Anything else that you would like to add?
I hope that people read Warsongs and choose to share it with others. Specifically, that it opens a new dialogue about the things that tend to torment young people. Bullying, dramatic social changes, the lack of trust that exists between teenagers and adults. The adults are missing from Warsongs because teenagers in generally either feel invincible or helpless. Help itself is generally missing in each instance.
I agree completely. It should be mandatory reading for teens (and parents) everywhere! Thank you so much for answering my questions, Simbarashe. I can’t wait to read Book 3, and I wish you all the greatest success!
And again, here is my review for Warsongs:
After reading Veronasongs, I immediately began the sequel. This story is a gripping, emotional and faster paced read, and it left me with a lump in my throat so large that I couldn't stop speaking about it all evening.
Like the title, this story picks up where Veronasongs left off. However, this time the story is gritty, to the point, and abrupt. The writing itself shows how the attitudes of the characters have changed over the winter break. No longer seeing life through whimsical eyes, Donica, Christian, and the others have now been sucked into a battle worthy of Biblical times. It's an epic and heart-wrenching time in everyone's lives. There are those who see what's going on but do not speak. There are those that are victims of the taunts and cruelties and do not speak, and finally there are those who do speak up and are punished for doing so. From there a bubbling maelstrom of violence begins to overflow and spill over.
While at the end of Veronasongs I was cheering Donica for her actions, I saw what resulted in Warsongs and felt her pain. She is the tragic hero, so misunderstood and unjustifiably despised just because she is who she is. I wanted to scream at the other kids as I went through every page and beg them to put a stop to this, and the administrators of the school are noticeably lacking in this story. When they do appear, they are not helpful. Several times I choked up, and at the end of the story I did bring out the tissues. I had hoped something would happen to prevent it, but as in life sometimes things don't always work out that way.
The story does not just focus on Donica. As others mentioned, there is the second battle in the story, where Ralph has been transferred over.
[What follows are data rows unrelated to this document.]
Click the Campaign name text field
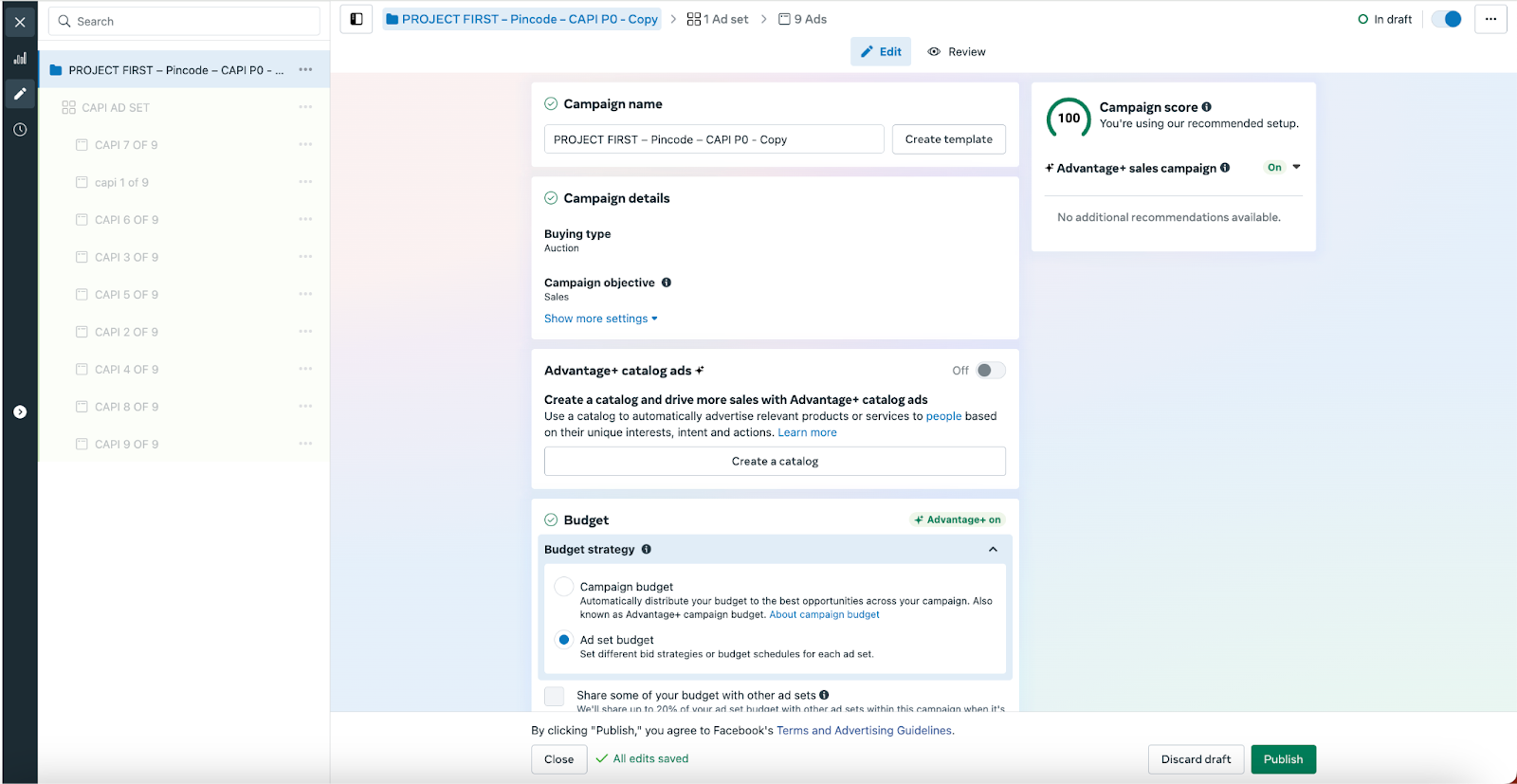This screenshot has height=784, width=1517. (x=713, y=139)
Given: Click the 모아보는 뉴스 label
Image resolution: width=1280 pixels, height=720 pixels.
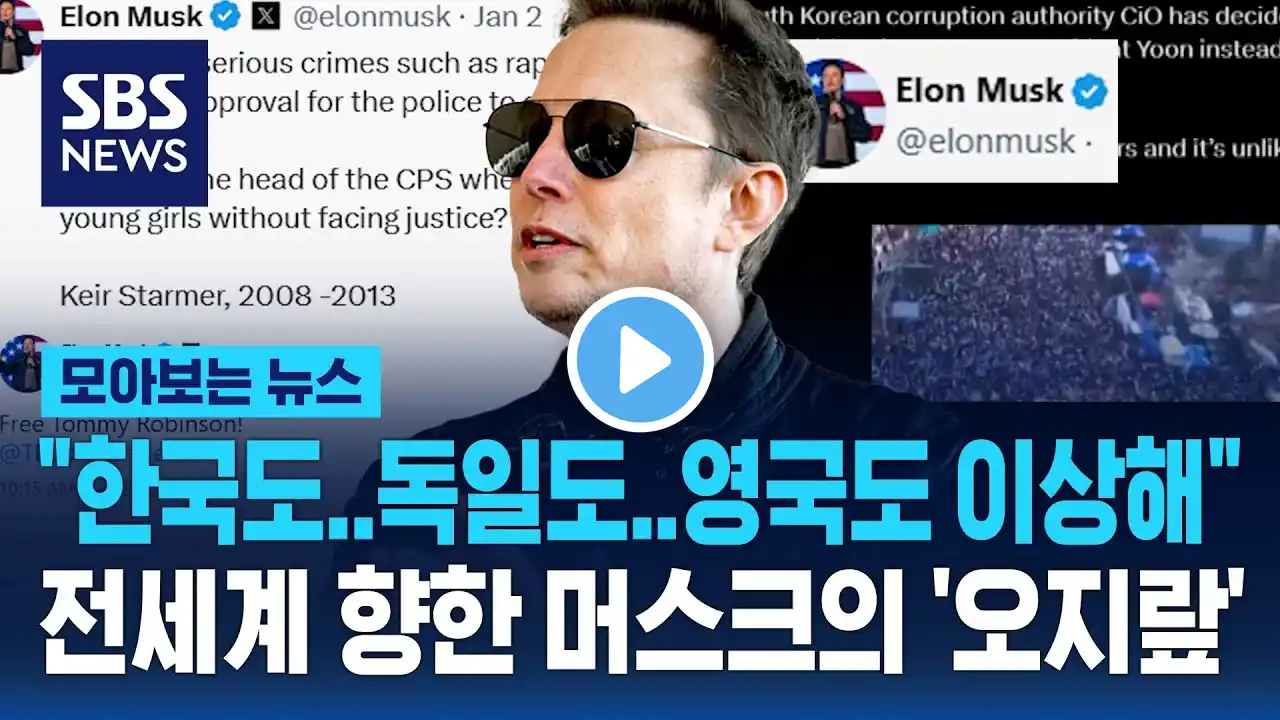Looking at the screenshot, I should tap(211, 381).
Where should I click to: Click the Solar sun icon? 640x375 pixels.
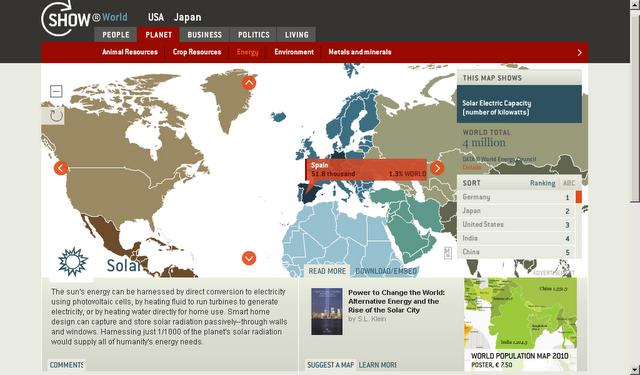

He too picks up a lead spot as someone who has to try to fit in with the white kids, and though he doesn't have a choice either he pays the price for his defection. The story is a hard look at how young kids interrelate and judge one another at a time when hormones can outweigh rational thought. It's a difficult time for many, and this is a good read for all ages - especially for bullies - to perhaps explain why some kids do what they do and how their actions impact others.